-- Opening Marker --

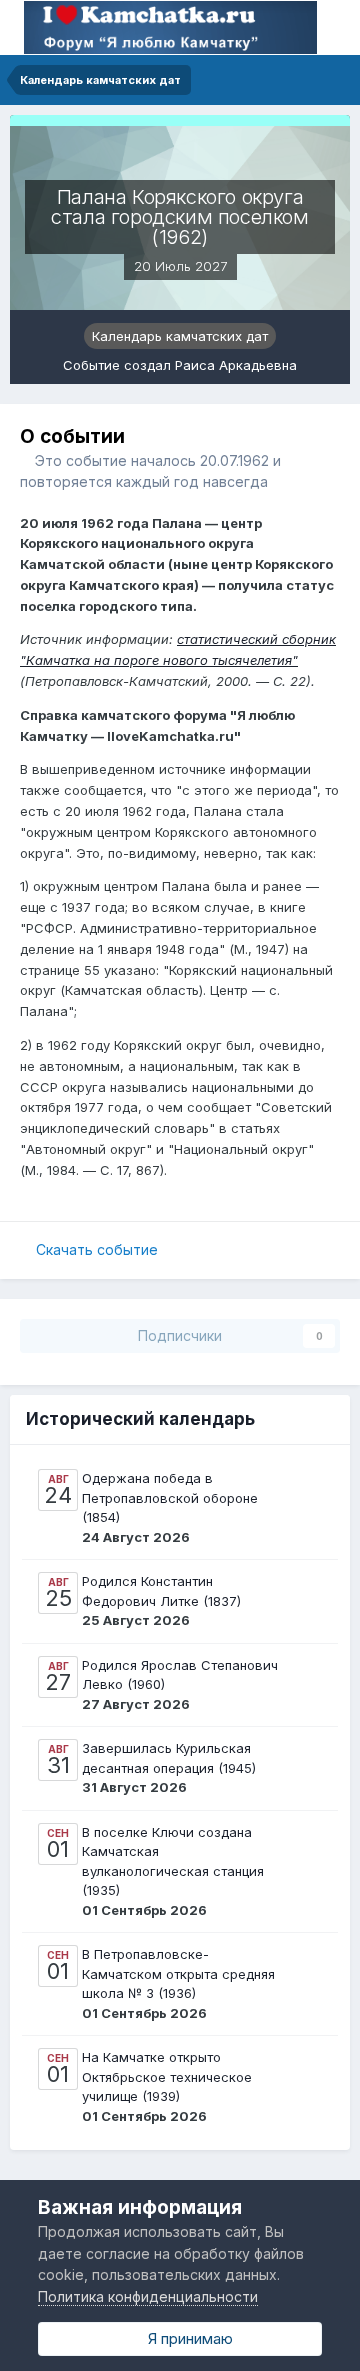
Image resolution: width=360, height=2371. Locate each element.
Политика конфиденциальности (148, 2296)
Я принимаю (186, 2338)
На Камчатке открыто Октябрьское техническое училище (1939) (167, 2076)
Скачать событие (97, 1249)
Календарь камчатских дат (180, 336)
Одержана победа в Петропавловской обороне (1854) (170, 1497)
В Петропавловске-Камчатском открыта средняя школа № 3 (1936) (178, 1973)
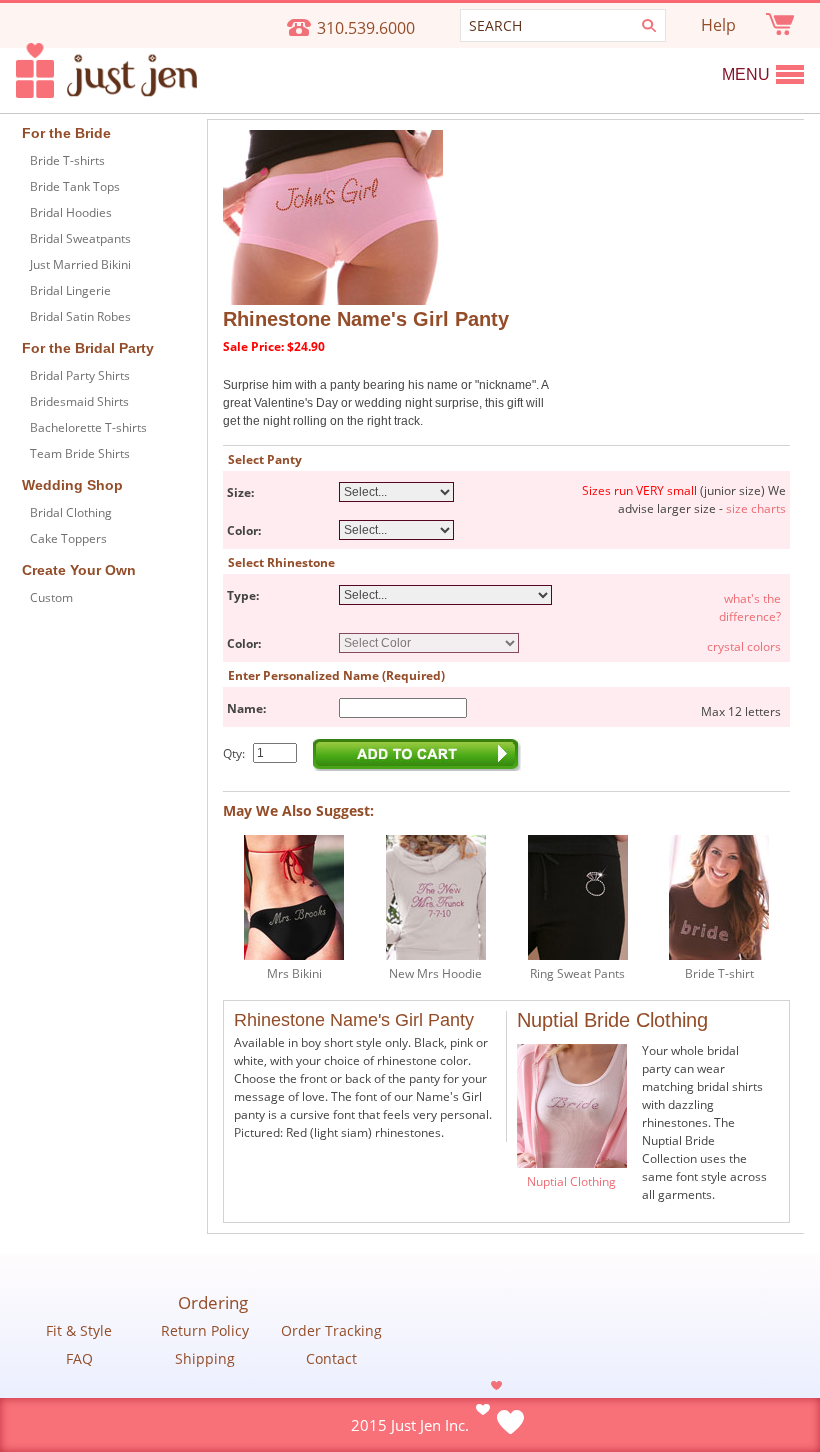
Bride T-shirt (719, 973)
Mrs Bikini (294, 973)
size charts (756, 508)
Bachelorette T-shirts (88, 427)
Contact (331, 1359)
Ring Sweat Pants (577, 973)
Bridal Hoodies (71, 212)
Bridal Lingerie (70, 290)
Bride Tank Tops (75, 186)
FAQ (79, 1359)
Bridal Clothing (71, 512)
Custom (51, 597)
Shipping (205, 1359)
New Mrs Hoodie (435, 973)
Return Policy (205, 1331)
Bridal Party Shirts (80, 375)
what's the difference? (750, 607)
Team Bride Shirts (80, 453)
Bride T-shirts (67, 160)
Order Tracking (331, 1331)
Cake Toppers (68, 538)
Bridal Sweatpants (80, 238)
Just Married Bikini (80, 264)
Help (718, 25)
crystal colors (744, 646)
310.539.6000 (366, 28)
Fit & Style (79, 1331)
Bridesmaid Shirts (79, 401)
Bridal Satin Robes (80, 316)
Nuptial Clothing (571, 1181)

-- Closing Marker --

• [WHAT IS EXPECTED]: Retype the data in full. Images do not go in the copy.

• [RESULT OF THIS EXERCISE]:
Image resolution: width=360, height=2371. Locate each element.
Политика конфиденциальности (148, 2296)
Я принимаю (186, 2338)
На Камчатке открыто Октябрьское техническое училище (1939) (167, 2076)
Скачать событие (97, 1249)
Календарь камчатских дат (180, 336)
Одержана победа в Петропавловской обороне (1854) (170, 1497)
В Петропавловске-Камчатском открыта средняя школа № 3 (1936) (178, 1973)
Bride T-shirt (719, 973)
Mrs Bikini (294, 973)
size charts (756, 508)
Bachelorette T-shirts (88, 427)
Contact (331, 1359)
Ring Sweat Pants (577, 973)
Bridal Hoodies (71, 212)
Bridal Lingerie (70, 290)
Bride Tank Tops (75, 186)
FAQ (79, 1359)
Bridal Clothing (71, 512)
Custom (51, 597)
Shipping (205, 1359)
New Mrs Hoodie (435, 973)
Return Policy (205, 1331)
Bridal Party Shirts (80, 375)
what's the difference? (750, 607)
Team Bride Shirts (80, 453)
Bride T-shirts (67, 160)
Order Tracking (331, 1331)
Cake Toppers (68, 538)
Bridal Sweatpants (80, 238)
Just Married Bikini (80, 264)
Help (718, 25)
crystal colors (744, 646)
310.539.6000 (366, 28)
Fit & Style (79, 1331)
Bridesmaid Shirts (79, 401)
Bridal Satin Robes (80, 316)
Nuptial Clothing (571, 1181)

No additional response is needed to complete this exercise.